## YOUR OBJECTIVE
Use the entries below and reproduce exactly the lines from the one containing "אורייתא - ספר ושמנים לנשים (340, 2170)" down to the one containing "בתי קולנוע (1177, 2130)", both of them included.

Stored data
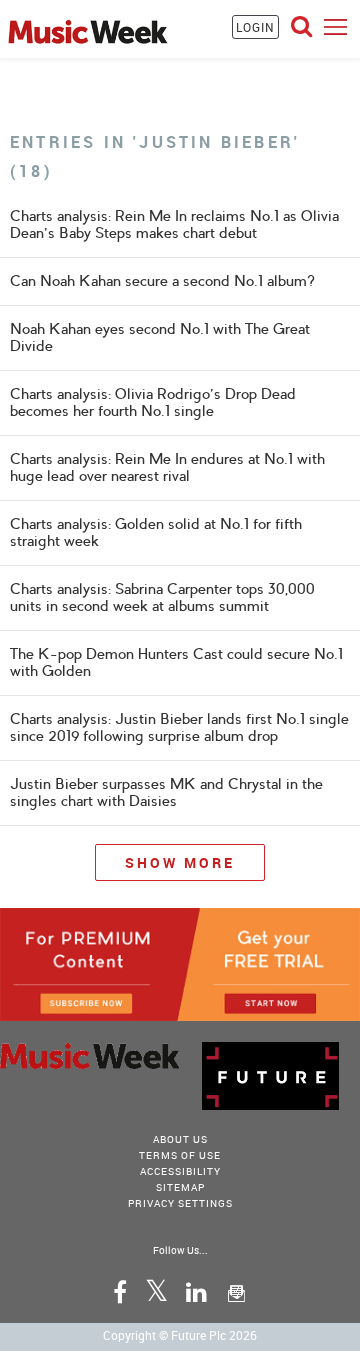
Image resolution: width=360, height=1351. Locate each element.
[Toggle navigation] (335, 26)
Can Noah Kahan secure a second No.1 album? (162, 281)
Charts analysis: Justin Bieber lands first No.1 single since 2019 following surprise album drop (179, 727)
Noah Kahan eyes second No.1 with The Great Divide (160, 337)
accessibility (180, 1171)
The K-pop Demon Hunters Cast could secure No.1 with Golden (176, 662)
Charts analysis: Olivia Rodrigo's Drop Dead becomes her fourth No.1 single (153, 402)
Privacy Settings (180, 1203)
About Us (180, 1139)
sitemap (180, 1187)
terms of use (180, 1155)
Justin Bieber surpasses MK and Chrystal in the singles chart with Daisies (166, 792)
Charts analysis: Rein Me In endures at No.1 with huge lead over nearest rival (167, 467)
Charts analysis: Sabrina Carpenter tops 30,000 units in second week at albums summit (162, 597)
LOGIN (255, 27)
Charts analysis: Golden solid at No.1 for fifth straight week (156, 532)
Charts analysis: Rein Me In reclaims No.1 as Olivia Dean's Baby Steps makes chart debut (174, 224)
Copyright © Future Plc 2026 (180, 1335)
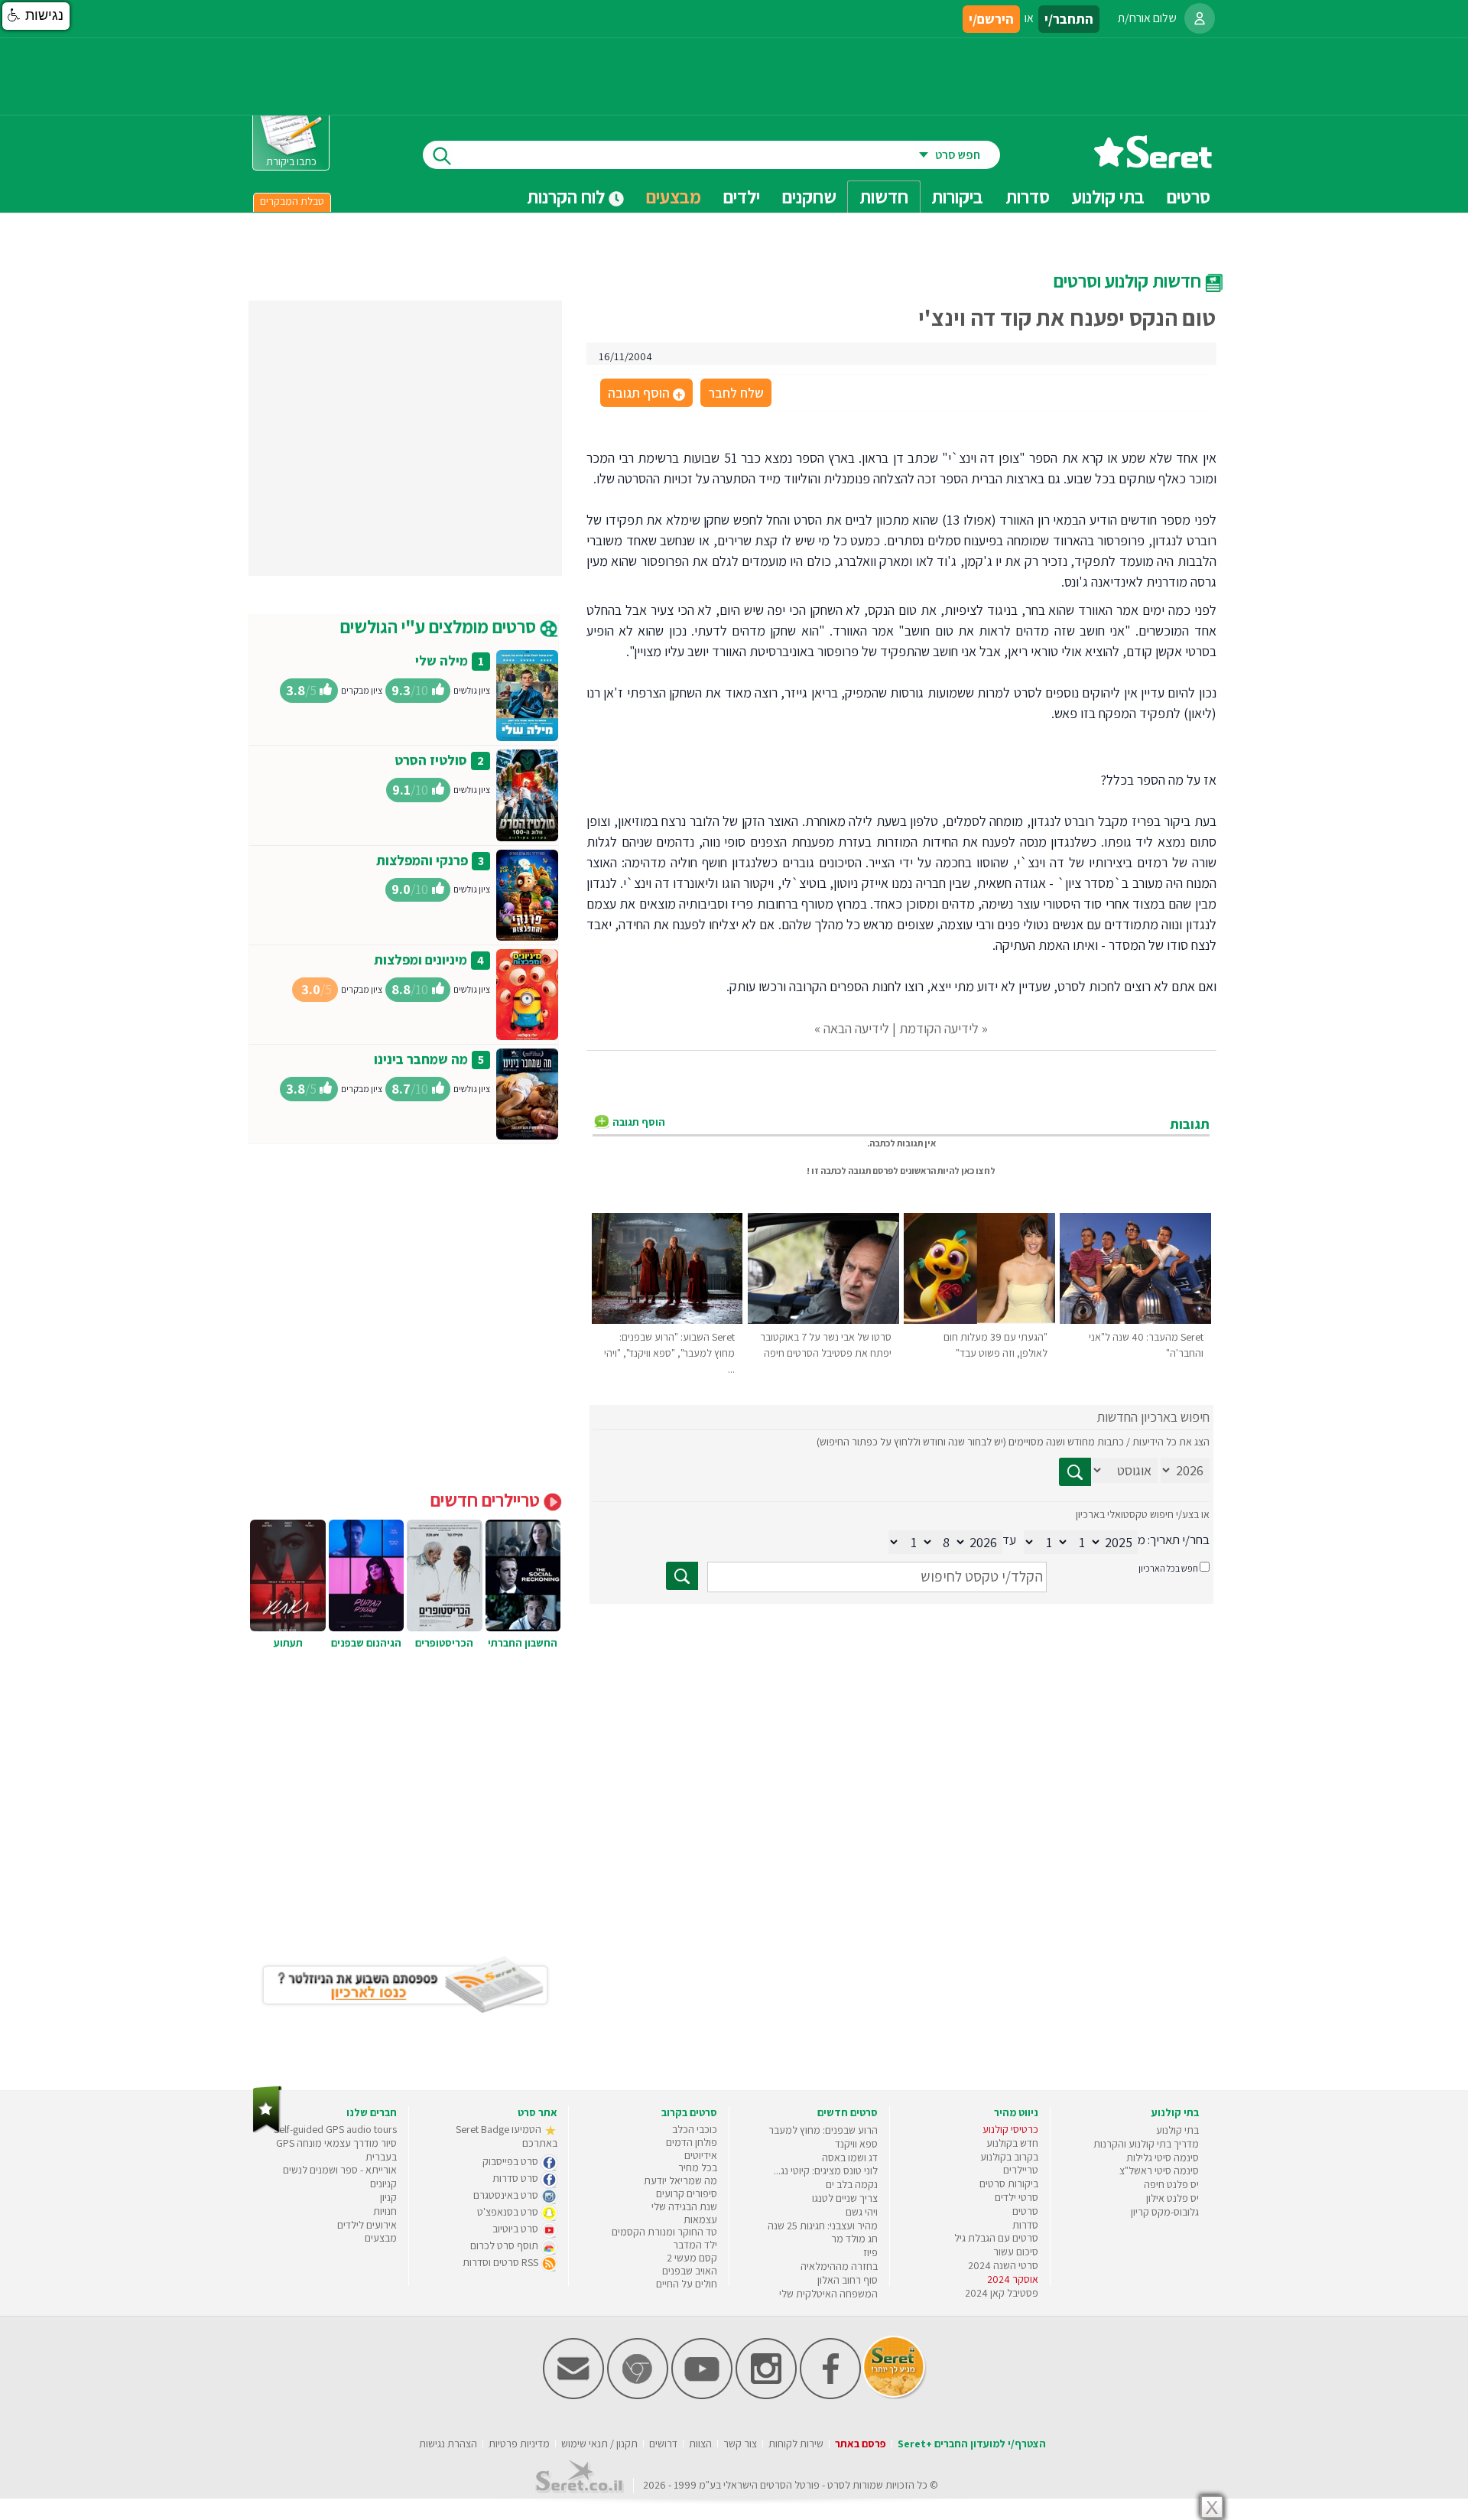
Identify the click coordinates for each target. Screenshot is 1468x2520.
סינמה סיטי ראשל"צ (1159, 2170)
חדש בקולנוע (1012, 2143)
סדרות (1025, 2225)
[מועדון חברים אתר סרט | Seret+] (573, 2395)
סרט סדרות (516, 2178)
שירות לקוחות (795, 2443)
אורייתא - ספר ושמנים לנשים (340, 2170)
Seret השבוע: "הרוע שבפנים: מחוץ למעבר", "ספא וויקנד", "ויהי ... (669, 1353)
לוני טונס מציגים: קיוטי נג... (826, 2170)
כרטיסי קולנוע (1010, 2129)
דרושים (663, 2443)
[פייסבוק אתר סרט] (830, 2395)
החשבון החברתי (522, 1643)
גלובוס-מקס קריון (1165, 2212)
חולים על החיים (686, 2284)
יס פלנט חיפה (1171, 2184)
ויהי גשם (862, 2212)
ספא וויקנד (856, 2144)
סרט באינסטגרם (507, 2195)
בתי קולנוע (1177, 2130)
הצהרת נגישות (448, 2443)
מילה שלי (441, 660)
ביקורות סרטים (1008, 2183)
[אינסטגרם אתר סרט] (766, 2395)
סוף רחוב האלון (847, 2280)
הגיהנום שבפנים (366, 1643)
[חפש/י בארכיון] (682, 1576)
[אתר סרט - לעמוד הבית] (267, 2129)
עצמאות (700, 2219)
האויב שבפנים (689, 2271)
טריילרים (1020, 2170)
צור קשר (740, 2443)
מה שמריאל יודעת (680, 2180)
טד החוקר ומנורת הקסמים (664, 2232)
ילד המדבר (695, 2245)
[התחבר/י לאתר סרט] (1199, 18)
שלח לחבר (736, 393)
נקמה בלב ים (852, 2184)
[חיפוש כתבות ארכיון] (1075, 1472)
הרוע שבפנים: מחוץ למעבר (823, 2130)
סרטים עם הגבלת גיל (996, 2238)
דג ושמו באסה (850, 2157)
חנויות (385, 2211)
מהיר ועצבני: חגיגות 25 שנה (823, 2225)
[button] (36, 16)
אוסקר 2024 (1012, 2279)
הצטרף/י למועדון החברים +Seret (972, 2443)
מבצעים (673, 196)
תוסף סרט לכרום (505, 2245)
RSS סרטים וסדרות (502, 2262)
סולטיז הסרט (431, 760)
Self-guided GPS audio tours (335, 2129)
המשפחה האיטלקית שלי (828, 2294)
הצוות (700, 2443)
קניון (388, 2197)
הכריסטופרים (444, 1643)
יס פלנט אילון (1172, 2198)
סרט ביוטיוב (516, 2228)
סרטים (1025, 2211)
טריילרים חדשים (487, 1500)
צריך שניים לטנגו (845, 2198)
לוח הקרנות (568, 196)
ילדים (741, 196)
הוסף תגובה (645, 394)
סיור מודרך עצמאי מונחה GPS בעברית (336, 2150)
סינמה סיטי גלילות (1162, 2157)
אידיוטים (700, 2155)
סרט (836, 2485)
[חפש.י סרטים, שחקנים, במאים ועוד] (439, 155)
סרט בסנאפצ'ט (509, 2212)
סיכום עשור (1015, 2251)
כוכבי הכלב (694, 2129)
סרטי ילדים (1016, 2197)
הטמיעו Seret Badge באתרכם (506, 2136)
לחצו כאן (978, 1170)
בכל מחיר (697, 2167)
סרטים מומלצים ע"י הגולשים (440, 626)
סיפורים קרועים (686, 2193)
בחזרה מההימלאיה (839, 2266)
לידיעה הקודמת (939, 1028)
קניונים (383, 2183)
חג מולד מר (854, 2238)
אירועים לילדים (367, 2225)
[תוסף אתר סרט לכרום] (637, 2395)
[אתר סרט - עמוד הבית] (1153, 162)
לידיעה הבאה (856, 1028)
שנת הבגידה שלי (684, 2206)
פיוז (870, 2252)
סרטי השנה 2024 (1003, 2265)
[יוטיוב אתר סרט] (701, 2395)
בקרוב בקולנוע (1009, 2157)
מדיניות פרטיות (519, 2443)
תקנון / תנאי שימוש (599, 2443)
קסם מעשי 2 (692, 2258)
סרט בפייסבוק (511, 2161)
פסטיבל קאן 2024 (1001, 2293)
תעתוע (288, 1643)
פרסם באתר (860, 2443)
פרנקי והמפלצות (422, 860)
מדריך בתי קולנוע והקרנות (1146, 2144)
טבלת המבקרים (292, 201)
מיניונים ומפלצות (420, 959)
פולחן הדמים (691, 2142)
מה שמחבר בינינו (421, 1059)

## EXERCISE SOLUTION
אורייתא - ספר ושמנים לנשים (340, 2170)
Seret השבוע: "הרוע שבפנים: מחוץ למעבר", "ספא וויקנד", "ויהי ... (669, 1353)
לוני טונס מציגים: קיוטי נג... (826, 2170)
כרטיסי קולנוע (1010, 2129)
דרושים (663, 2443)
[פייסבוק אתר סרט] (830, 2395)
החשבון החברתי (522, 1643)
גלובוס-מקס קריון (1165, 2212)
חולים על החיים (686, 2284)
יס פלנט חיפה (1171, 2184)
ויהי גשם (862, 2212)
ספא וויקנד (856, 2144)
סרט באינסטגרם (507, 2195)
בתי קולנוע (1177, 2130)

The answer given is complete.